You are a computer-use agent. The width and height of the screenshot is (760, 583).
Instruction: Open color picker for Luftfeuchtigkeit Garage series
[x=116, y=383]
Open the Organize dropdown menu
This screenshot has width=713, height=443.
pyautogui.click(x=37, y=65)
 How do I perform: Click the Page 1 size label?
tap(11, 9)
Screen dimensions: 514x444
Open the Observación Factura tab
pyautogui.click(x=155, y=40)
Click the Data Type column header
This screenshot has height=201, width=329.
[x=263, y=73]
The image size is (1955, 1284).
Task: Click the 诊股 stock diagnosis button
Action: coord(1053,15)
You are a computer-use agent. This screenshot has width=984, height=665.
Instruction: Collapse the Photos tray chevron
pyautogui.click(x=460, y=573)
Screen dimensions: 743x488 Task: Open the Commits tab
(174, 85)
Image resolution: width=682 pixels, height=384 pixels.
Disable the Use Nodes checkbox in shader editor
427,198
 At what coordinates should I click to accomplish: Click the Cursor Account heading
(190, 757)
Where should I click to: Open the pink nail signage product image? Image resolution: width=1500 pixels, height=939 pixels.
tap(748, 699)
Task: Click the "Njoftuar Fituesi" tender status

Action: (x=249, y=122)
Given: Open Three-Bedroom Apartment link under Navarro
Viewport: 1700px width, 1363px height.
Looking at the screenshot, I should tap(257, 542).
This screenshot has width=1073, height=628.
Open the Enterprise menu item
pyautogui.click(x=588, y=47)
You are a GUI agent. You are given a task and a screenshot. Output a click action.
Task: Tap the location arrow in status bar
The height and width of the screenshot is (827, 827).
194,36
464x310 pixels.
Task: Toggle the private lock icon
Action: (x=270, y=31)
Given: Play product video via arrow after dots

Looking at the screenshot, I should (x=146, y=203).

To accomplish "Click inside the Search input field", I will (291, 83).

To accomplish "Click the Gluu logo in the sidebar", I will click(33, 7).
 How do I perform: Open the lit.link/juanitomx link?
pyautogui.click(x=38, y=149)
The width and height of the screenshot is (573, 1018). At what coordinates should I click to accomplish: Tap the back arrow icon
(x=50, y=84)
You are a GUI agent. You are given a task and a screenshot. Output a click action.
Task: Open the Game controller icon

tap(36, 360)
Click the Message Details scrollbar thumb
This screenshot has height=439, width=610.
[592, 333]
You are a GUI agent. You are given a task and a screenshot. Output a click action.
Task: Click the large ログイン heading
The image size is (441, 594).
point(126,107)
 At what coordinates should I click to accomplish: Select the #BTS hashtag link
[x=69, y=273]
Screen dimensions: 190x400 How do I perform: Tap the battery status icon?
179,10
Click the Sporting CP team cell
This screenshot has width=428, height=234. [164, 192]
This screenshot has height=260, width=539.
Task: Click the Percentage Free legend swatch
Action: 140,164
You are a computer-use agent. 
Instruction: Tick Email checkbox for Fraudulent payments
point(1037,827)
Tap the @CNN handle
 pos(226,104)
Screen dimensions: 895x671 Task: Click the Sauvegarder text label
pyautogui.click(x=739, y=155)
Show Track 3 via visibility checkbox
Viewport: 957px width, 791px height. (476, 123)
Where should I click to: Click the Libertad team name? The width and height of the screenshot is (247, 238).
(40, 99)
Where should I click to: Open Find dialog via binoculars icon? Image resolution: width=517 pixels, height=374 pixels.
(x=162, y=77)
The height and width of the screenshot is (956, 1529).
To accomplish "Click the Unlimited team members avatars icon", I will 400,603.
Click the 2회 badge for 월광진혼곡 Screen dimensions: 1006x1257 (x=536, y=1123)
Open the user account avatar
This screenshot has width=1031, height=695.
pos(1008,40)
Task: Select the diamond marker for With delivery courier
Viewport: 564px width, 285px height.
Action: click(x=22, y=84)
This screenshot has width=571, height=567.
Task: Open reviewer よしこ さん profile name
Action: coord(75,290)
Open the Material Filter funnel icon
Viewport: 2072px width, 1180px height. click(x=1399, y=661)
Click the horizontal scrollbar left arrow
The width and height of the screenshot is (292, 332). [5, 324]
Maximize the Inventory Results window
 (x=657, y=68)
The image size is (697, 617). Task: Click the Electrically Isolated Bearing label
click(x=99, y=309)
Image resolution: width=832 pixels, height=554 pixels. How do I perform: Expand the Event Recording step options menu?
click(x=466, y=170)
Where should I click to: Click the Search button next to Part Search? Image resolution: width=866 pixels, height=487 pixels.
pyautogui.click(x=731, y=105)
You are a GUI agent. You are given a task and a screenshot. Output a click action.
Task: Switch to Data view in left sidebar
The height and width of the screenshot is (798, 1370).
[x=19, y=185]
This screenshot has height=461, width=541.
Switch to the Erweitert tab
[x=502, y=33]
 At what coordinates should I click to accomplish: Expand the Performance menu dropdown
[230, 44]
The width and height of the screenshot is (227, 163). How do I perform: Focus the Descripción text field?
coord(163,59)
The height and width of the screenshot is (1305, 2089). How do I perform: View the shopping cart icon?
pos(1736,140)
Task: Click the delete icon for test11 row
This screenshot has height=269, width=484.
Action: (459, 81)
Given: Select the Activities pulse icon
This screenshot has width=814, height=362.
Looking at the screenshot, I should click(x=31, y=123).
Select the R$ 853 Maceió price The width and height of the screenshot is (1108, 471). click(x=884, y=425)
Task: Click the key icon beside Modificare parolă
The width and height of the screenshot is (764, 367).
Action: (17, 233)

+--

Try it. All that belongs in the answer is the run of lines above from the line containing "Task: Tap the location arrow in status bar" through the line containing "Task: Click the large ログイン heading", exactly as written.

Answer for this exercise.
Task: Tap the location arrow in status bar
The height and width of the screenshot is (827, 827).
194,36
464x310 pixels.
Task: Toggle the private lock icon
Action: (x=270, y=31)
Given: Play product video via arrow after dots

Looking at the screenshot, I should (x=146, y=203).

To accomplish "Click inside the Search input field", I will (291, 83).

To accomplish "Click the Gluu logo in the sidebar", I will click(33, 7).
 How do I perform: Open the lit.link/juanitomx link?
pyautogui.click(x=38, y=149)
The width and height of the screenshot is (573, 1018). At what coordinates should I click to accomplish: Tap the back arrow icon
(x=50, y=84)
You are a GUI agent. You are given a task and a screenshot. Output a click action.
Task: Open the Game controller icon

tap(36, 360)
Click the Message Details scrollbar thumb
This screenshot has height=439, width=610.
[592, 333]
You are a GUI agent. You are given a task and a screenshot. Output a click action.
Task: Click the large ログイン heading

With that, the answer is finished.